Pull out every line in the items below that contains the word "dimensions".

(Entries giving target coordinates)
▶

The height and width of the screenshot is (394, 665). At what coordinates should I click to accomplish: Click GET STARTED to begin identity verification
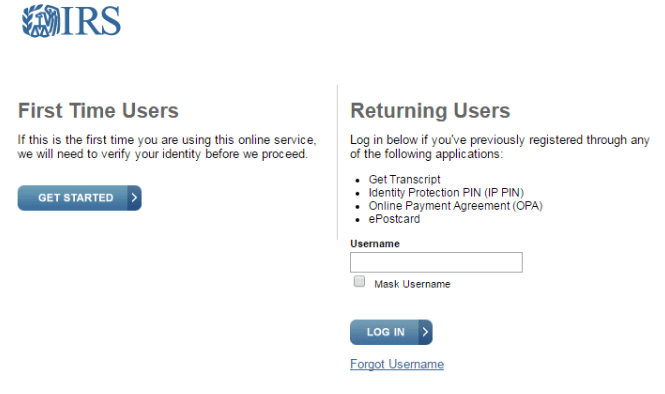[76, 198]
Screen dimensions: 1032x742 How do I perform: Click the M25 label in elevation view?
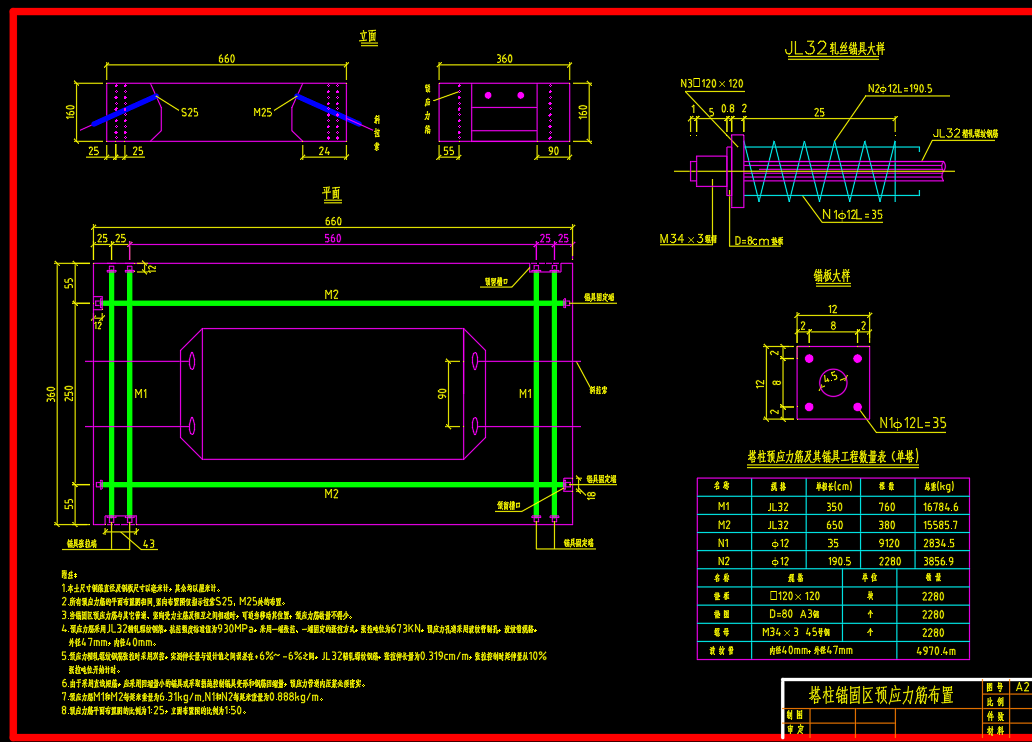coord(263,112)
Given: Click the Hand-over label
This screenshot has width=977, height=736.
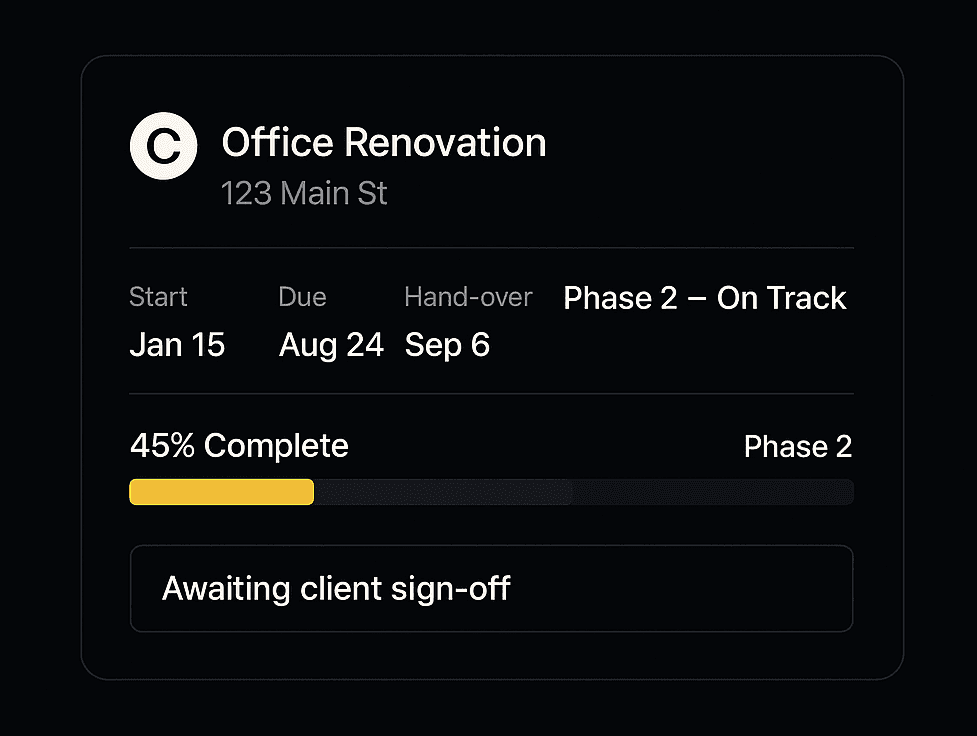Looking at the screenshot, I should point(469,297).
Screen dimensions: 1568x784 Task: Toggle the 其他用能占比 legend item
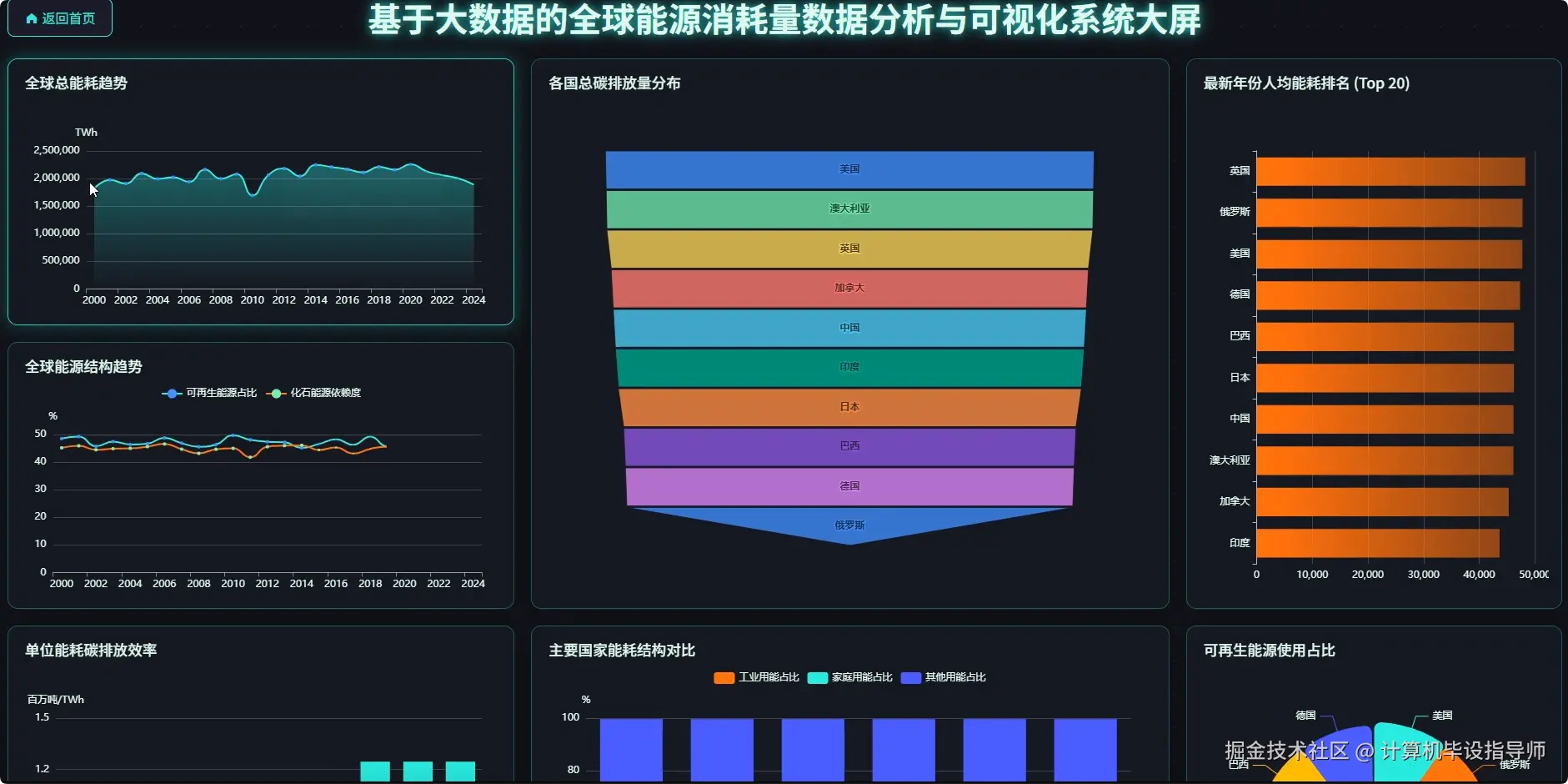[944, 677]
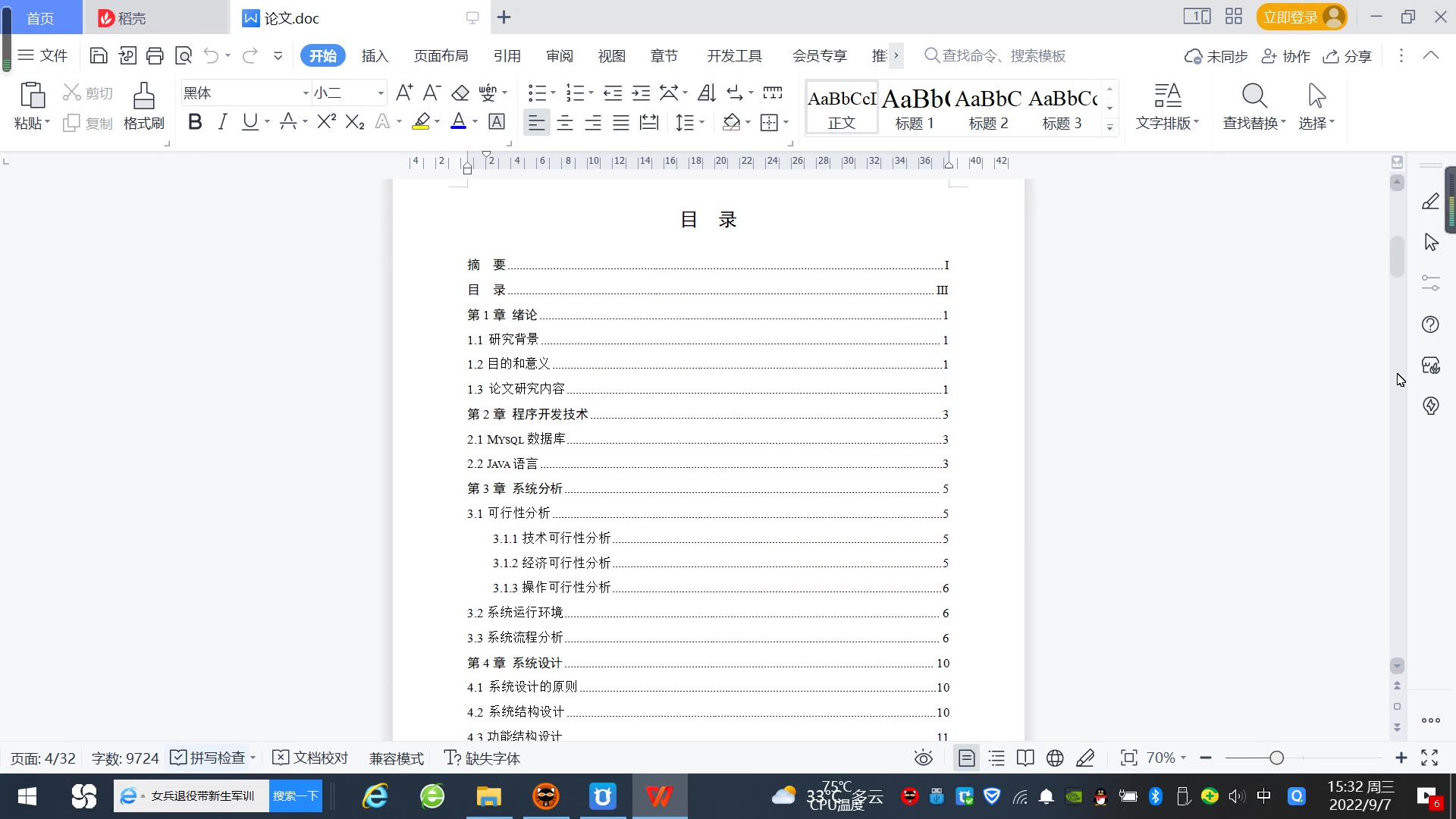The height and width of the screenshot is (819, 1456).
Task: Toggle bold formatting
Action: 195,122
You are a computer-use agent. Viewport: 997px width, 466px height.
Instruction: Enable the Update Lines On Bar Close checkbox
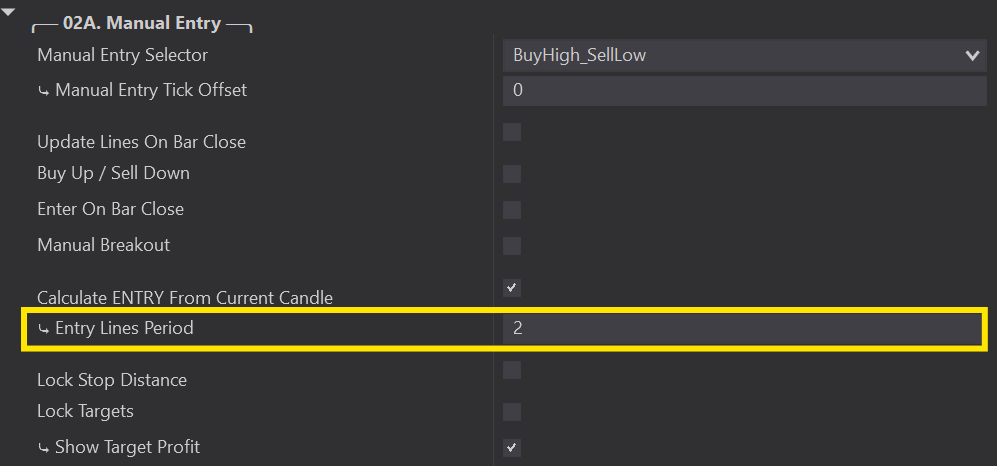(512, 132)
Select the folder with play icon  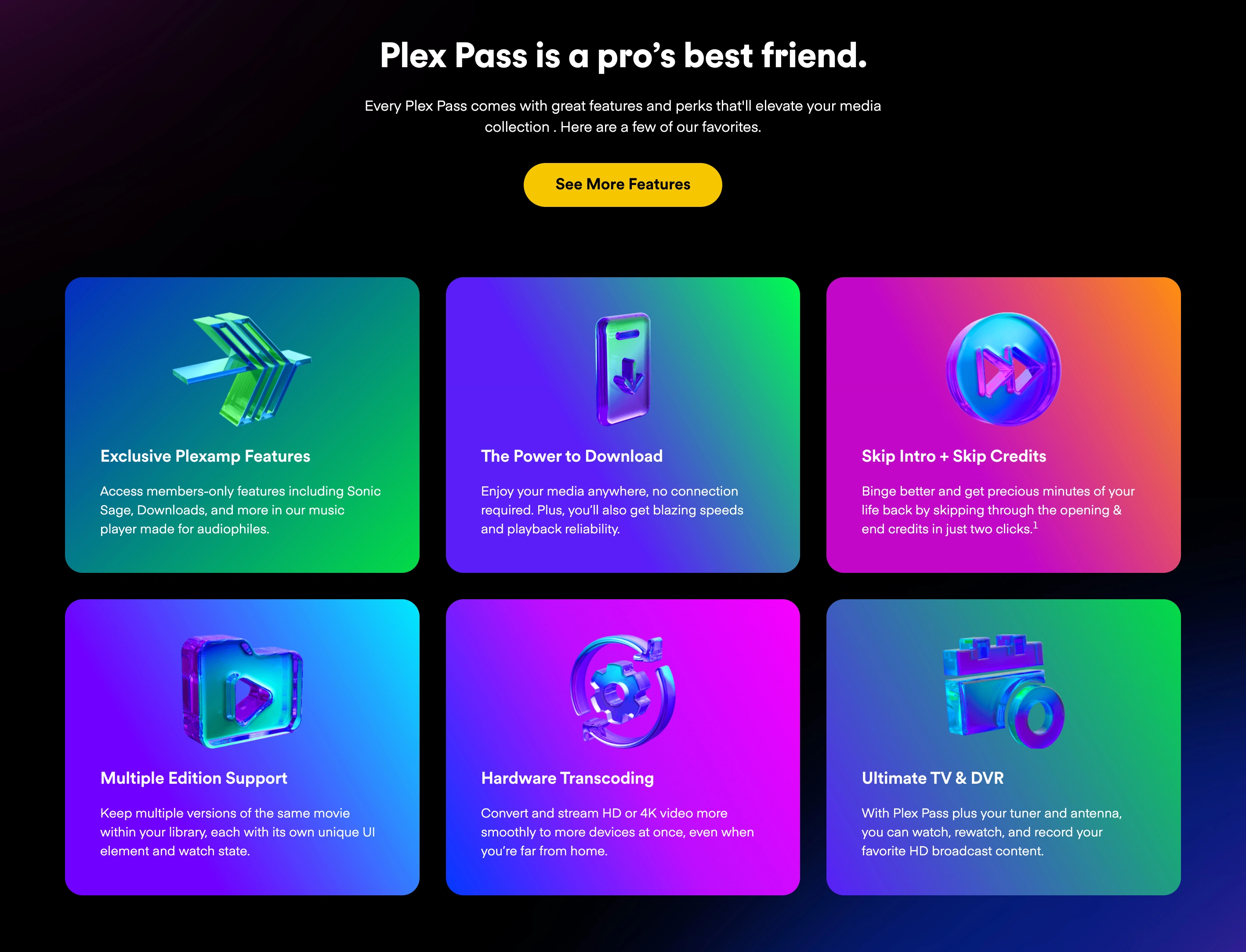242,691
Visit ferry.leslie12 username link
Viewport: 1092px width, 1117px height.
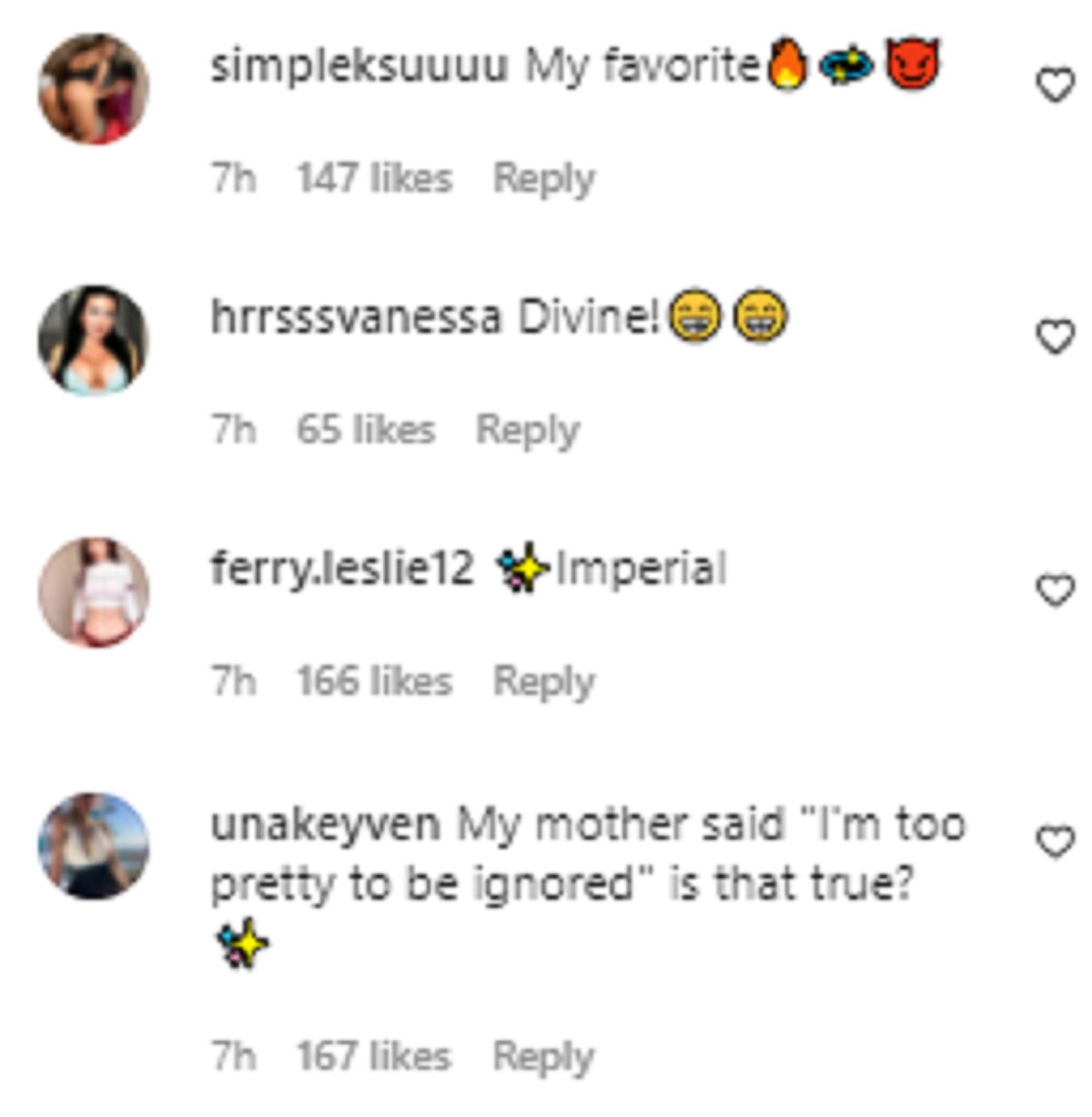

◀

- [Exercise result]
Screen dimensions: 1032x742 How do I perform: Click the M25 label in elevation view?
Screen dimensions: 1568x784 Task: Toggle the 其他用能占比 legend item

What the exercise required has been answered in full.